Otro destino donde apenas se ven turistas es Tumbatu. Dicen que allí nació el vudú. Es una pequeña isla a unos minutos de Nungwi en barco. Hay que pedir permiso al alcalde para visitarla. “No hay hoteles, la gente no habla inglés y los niños persiguen a los turistas diciendo 'mzungu' (blanco)”, detalla Idi. Es uno de los capitanes de Spanish Dancer Divers –el que tiene cara de poli bueno sacado de alguna serie–. Nació en Tumbatu y es el capitán más indicado para ir a la isla: su hermano es el alcalde. 

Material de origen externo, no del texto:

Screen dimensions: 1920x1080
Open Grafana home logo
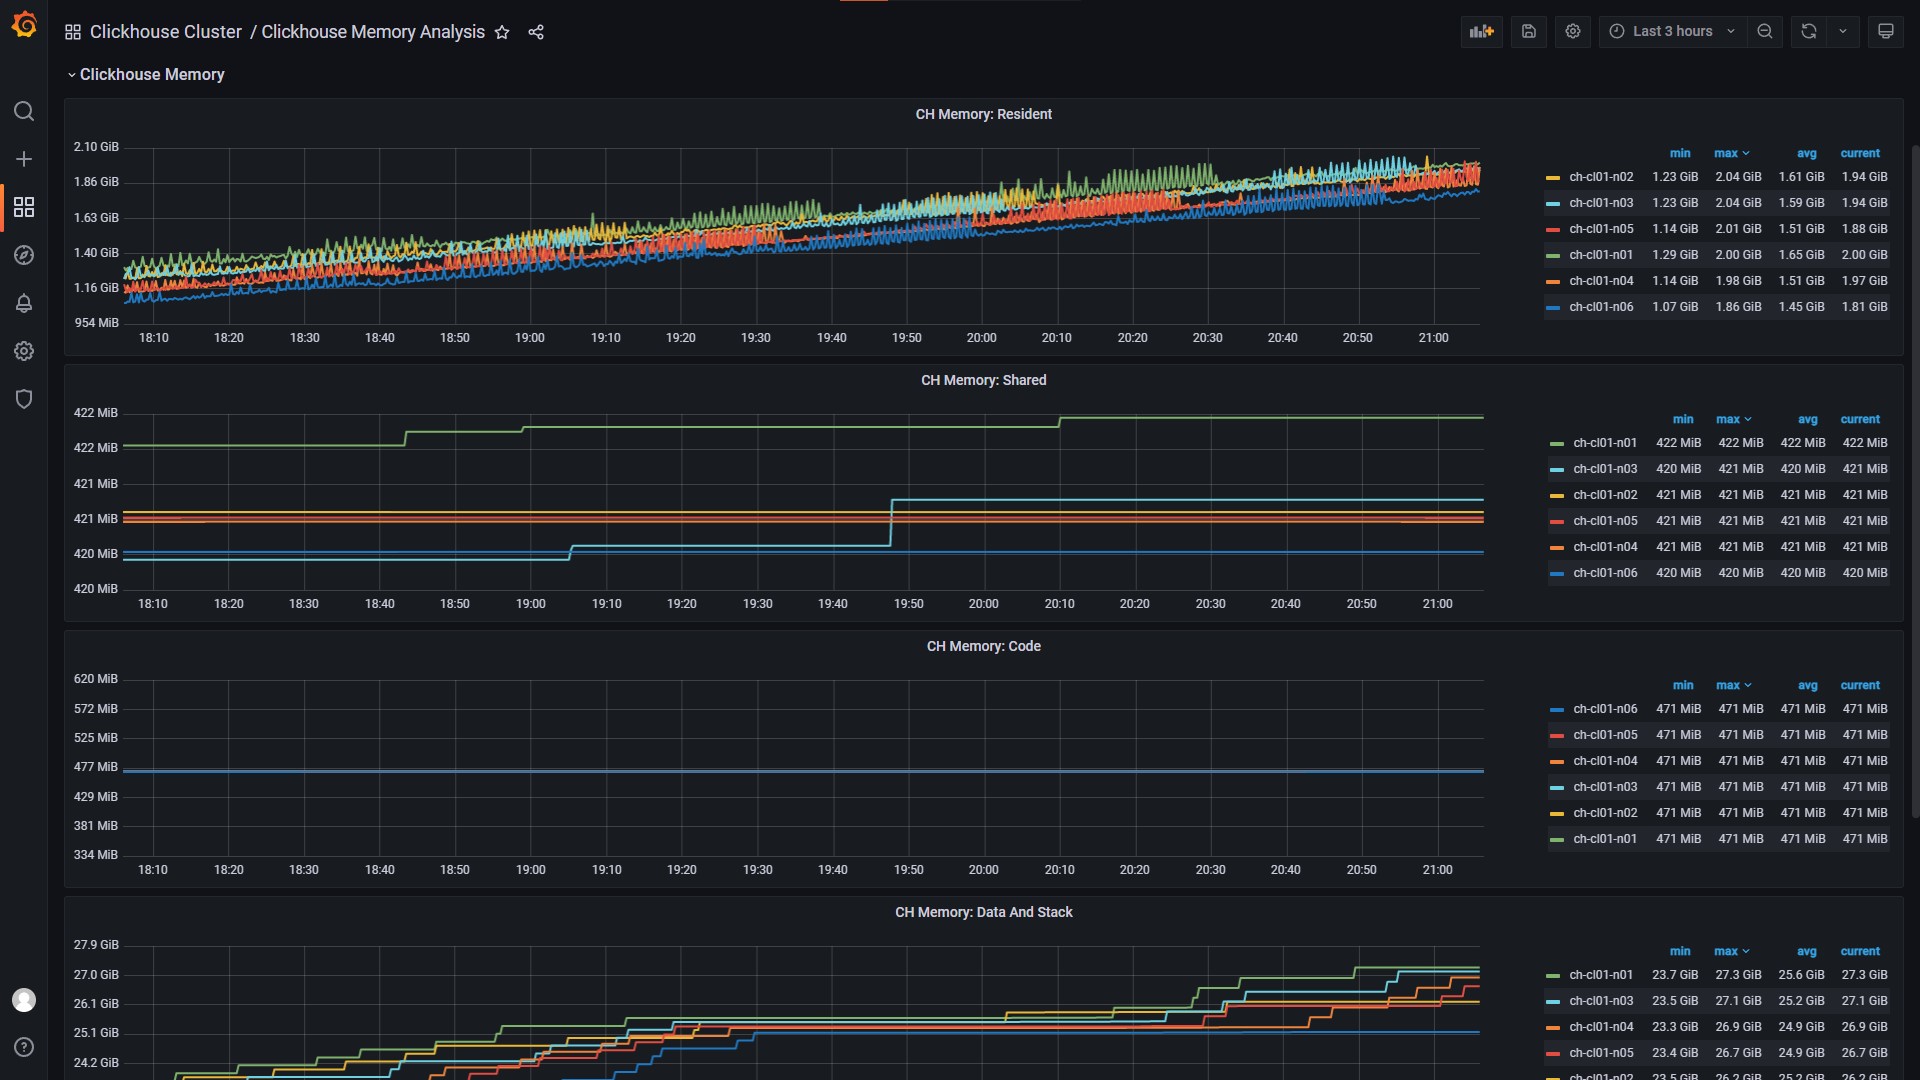click(24, 24)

“En Tumbatu parece ser que está el mayor 'mganga' de todos los 'mgangas' –añade Ana–. Es un espíritu mágico y bueno. Es curandero y también trata cosas del espíritu”. “El vudú es parte de la vida aquí”, se encoge de hombros David, el socio israelí del matrimonio catalán (lleva siete años en Nungwi). Hace unos días –cuenta– les molestaba al dormir la música de dos discotecas. “Un tanzano fue al 'mganga' y ya han cerrado una”, sonríe. 

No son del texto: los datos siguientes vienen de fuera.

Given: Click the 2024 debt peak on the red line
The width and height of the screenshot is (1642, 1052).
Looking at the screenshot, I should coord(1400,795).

“Conviven islam y vudú –apunta Ana–. Es como en Cuba con la santería y el cristianismo”. Hagan la prueba y pregunten por el 'popobawa'. Cuando se corre la voz de que ha aparecido este supuesto demonio por Zanzíbar, la gente local llega a dormir en la calle. (Se supone que solo te ataca en tu casa).

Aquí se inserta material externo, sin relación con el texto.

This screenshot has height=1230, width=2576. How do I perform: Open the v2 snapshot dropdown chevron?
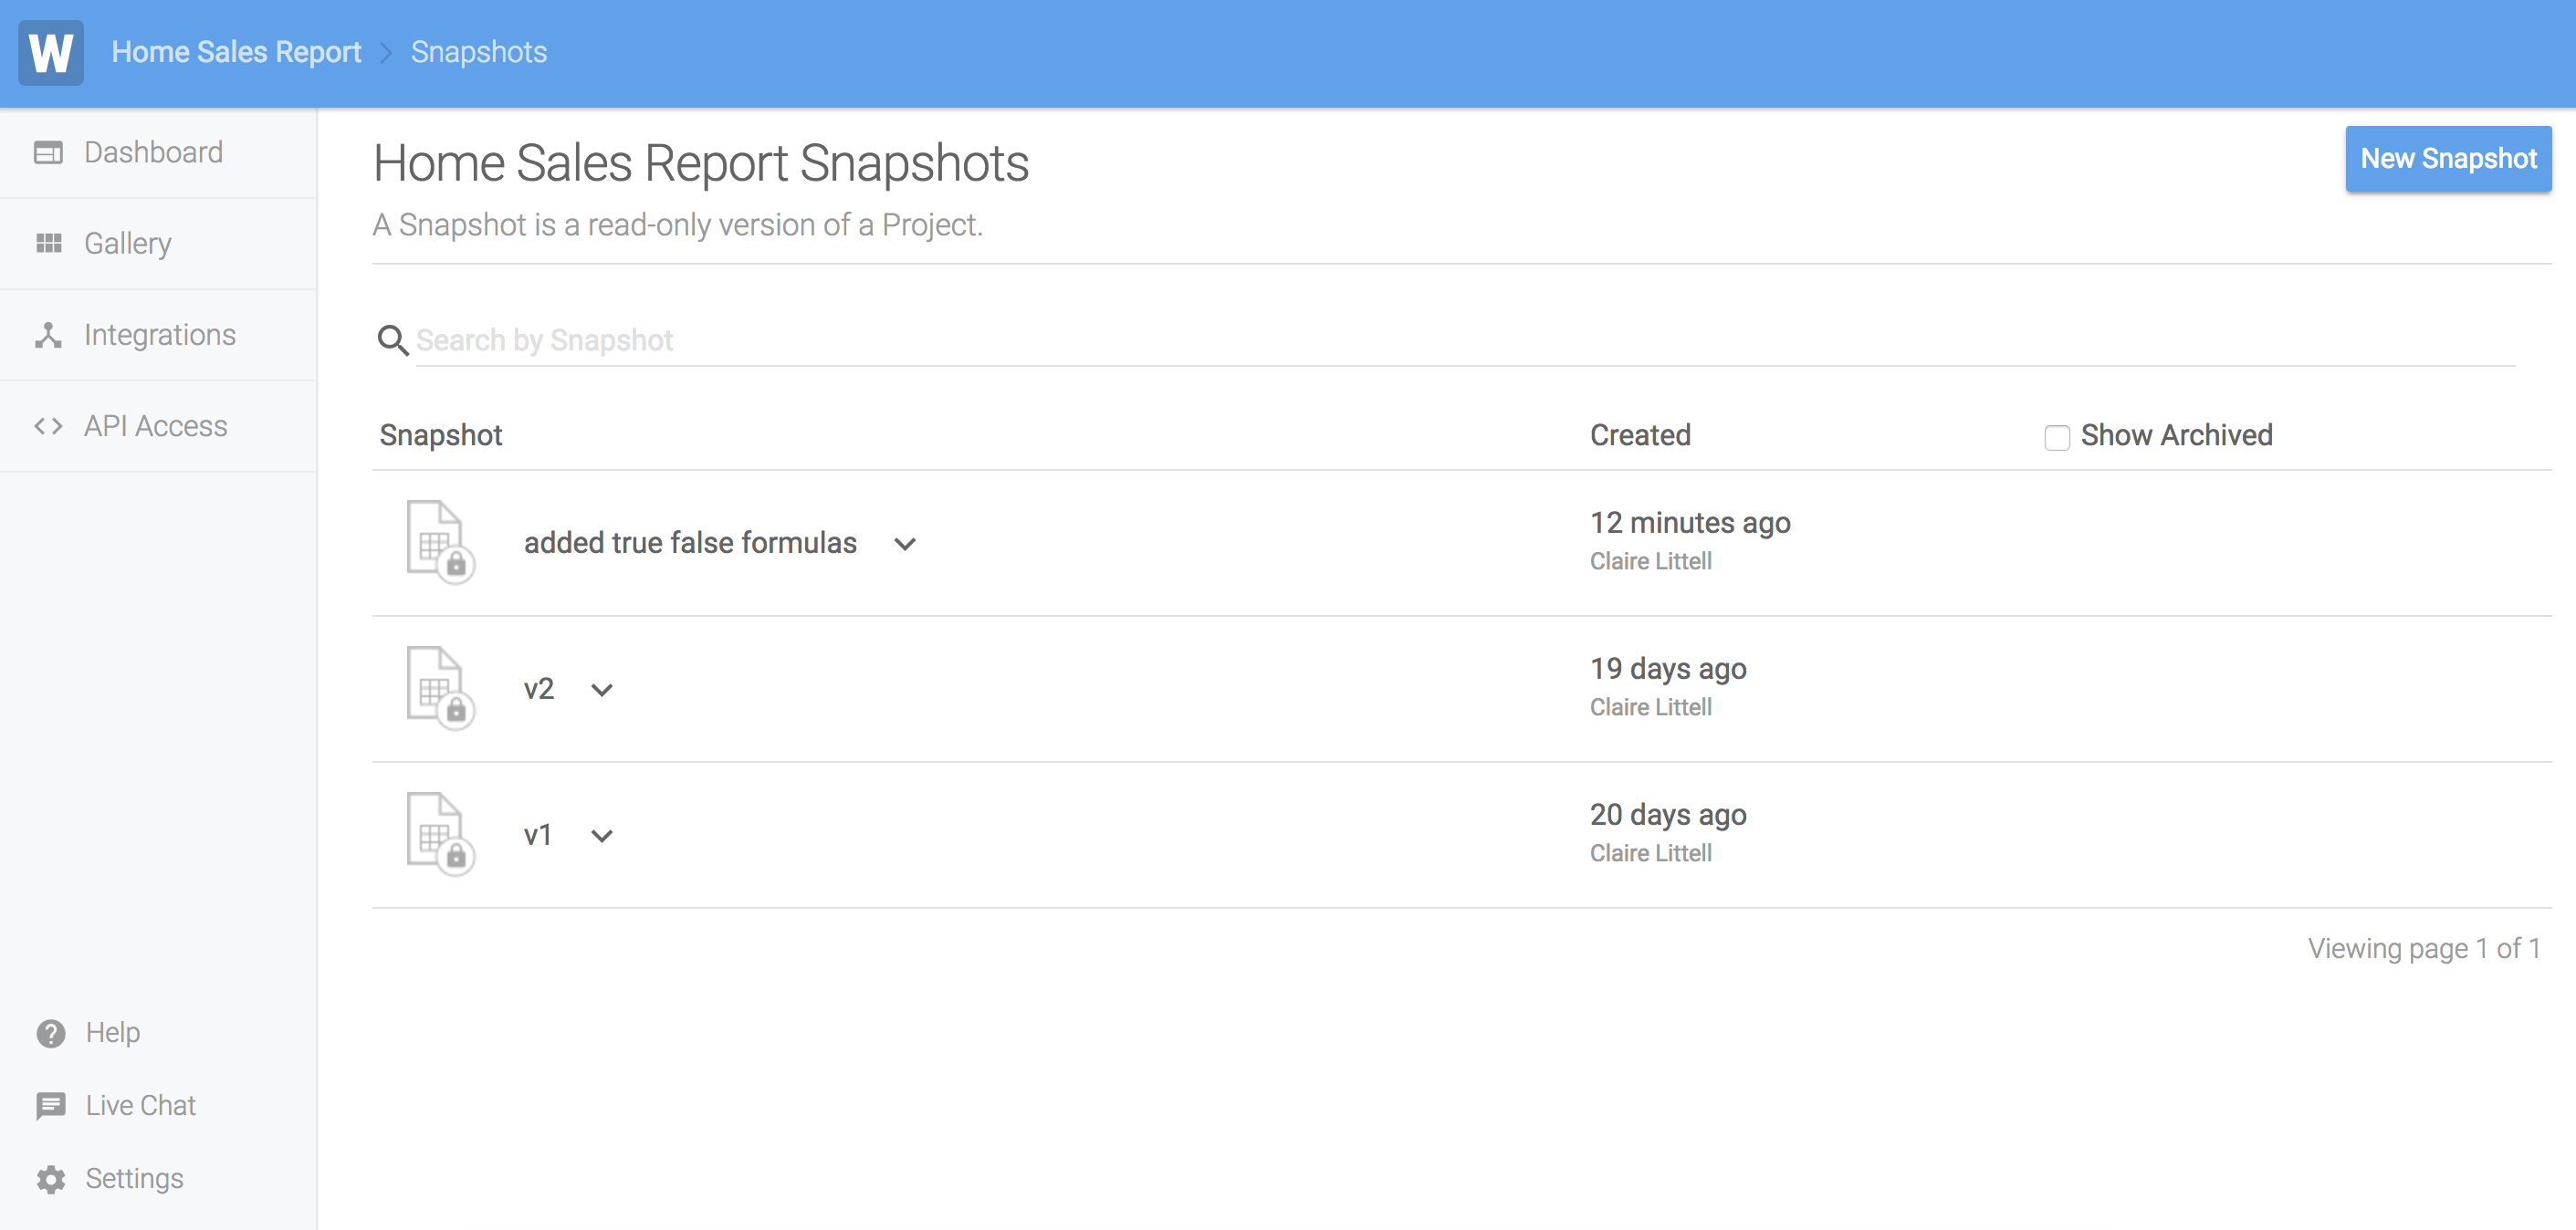601,690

¿Que qué se aprende en Zanzíbar? “Que no vale la pena estresarse con las cosas”, asegura Ana. 'Hakuna matatiso'. “Los problemas no los solucionas ni poniéndote nervioso ni 'atabalándote”. La mejor época para ir –recomienda– es de septiembre a diciembre.  


BUCEAR ENTRE DEMONIOS

Tumbatu es una isla minúscula al norte de Zanzíbar. No hay hoteles y para visitarla hay que pedir antes permiso al alcalde. Donde se hace más turismo es bajo el mar: está rodeada de arrecifes de coral y, según la población local, también de demonios. “Cuando voy a bucear allá –dice Ana–, me preguntan los capitanes: ‘¿Cuántos 'shetanis' (demonios) has visto?”. Por su centro de buceo ha pasado más de un instructor tanzano que se ha negado a bucear allí. “Dicen que los 'shetanis' los encadenan y no pueden salir a la superficie”. Lo más extraño que ve a simple vista un turista son peces unicornio.  


THE ROCK

Está en la costa este, a 10 minutos de Paje. “Hay una roca en mitad de la nada en el mar y allí han montado un restaurante –descubre Ana Puiggrós–. Puedes ir andando cuando la marea está superbaja, o te llevan en barquita cuando está alta, si no quieres ir nadando. Es espectacular el sitio. No es nada lujoso, pero está hecho con gusto”.


SAFARI BLUE DESE FUMBA

Es un 'tour' organizado que parte desde Fumba, un pueblito a media hora de la capital, Stone Town. “Coges un 'dhow' (embarcación tradicional) y te llevan a unas islas de arena blanca que aparecen y desaparecen con la marea –explica Ana–. Son bancos de arena, pero grandes, ¿eh?, y todo rodeado de coral. Es muy bonito. Acabas viendo la puesta de sol en el Africa House, en Stone Town, tomándote una Kili (una cerveza Kilimanjaro)”.


VER FABRICAR 'DHOWS'

Paseo obligado en Nungwi: caminar por la orilla hasta el faro. Hasta se ven vacas pastando en la arena. Lo ideal es salir a las seis de la mañana para ver aparecer a los pescadores después de pescar durante 12 horas. “Antes de llegar al mercado del pescado, ya ves a cantidad de gente construyendo como hace 300 años las redes y los 'dhows' (embarcaciones tradicionales)”, dice Ana. “Es increíble cómo lo hacen: cómo ajustan una madera con la otra, los clavos son de madera... Y aun así hacen unos barcos fantásticos”.


LAS CUEVAS DE MANGAPWANI

Para descubrir la parte más salvaje de Zanzíbar hay que ir al centro de la isla, recomienda Ana. Se puede empezar turisteando en las cuevas de Mangapwani, a pie de mar, y luego tirar hacia el interior. “Es selva pura aquello”. Está un poco más arriba de la ruta de las especias, que es un 'tour', según ella, a evitar. “Yo la encuentro una turistada. Cuando yo la hice, me pasé un día entero sin ver un blanco. Ahora estás media hora y ya”.